Page extract:
<<<<
Hawaiian musician (1960–2020)

William Awihilima Kahaialiʻi (October 17, 1960 – May 18, 2020), known as Willie K, was a Hawaiian musician who performed in a variety of styles, including blues, rock, opera and Hawaiian music.

==Early life==
Born and raised in a family of musicians in Lahaina, Hawaii, Willie began performing at the age of 8 alongside his father, Hawaiian jazz guitarist Manu Kahaialiʻi.

==Career==
In 1993, Willie began a collaboration with Amy Hānaialiʻi Gilliom that would last for nine years. The pair recorded, performed, and toured together, and also shared a personal relationship. Their recordings won seven Na Hoku Hanohano Awards, part of Willie's total of 19 Hokus as a musician and producer.

In 2005, Willie's reunion album with Gilliom, Amy & Willie Live, was nominated for a Grammy in the first year of the Best Hawaiian Music Album award.
>>>>
The task: Name all the musical styles that the Willie K biography says he performed. The data after this text comes from a separate source and has no connection to it.

Material supplied:
<<<<
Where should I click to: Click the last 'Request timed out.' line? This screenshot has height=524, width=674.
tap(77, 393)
>>>>
<<<<
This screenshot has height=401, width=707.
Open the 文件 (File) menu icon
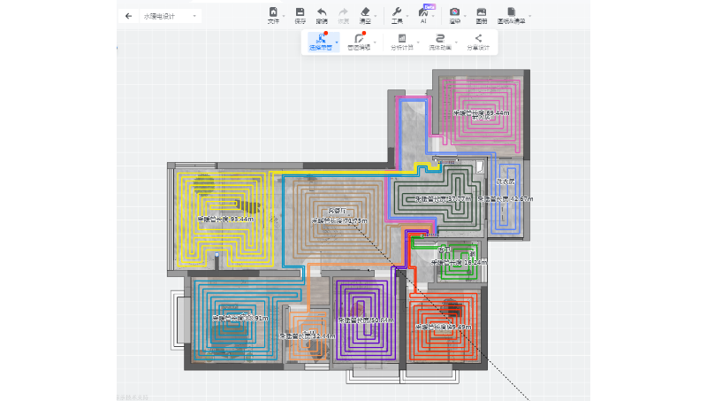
>>>>
Written response: Blues, rock, opera, Hawaiian music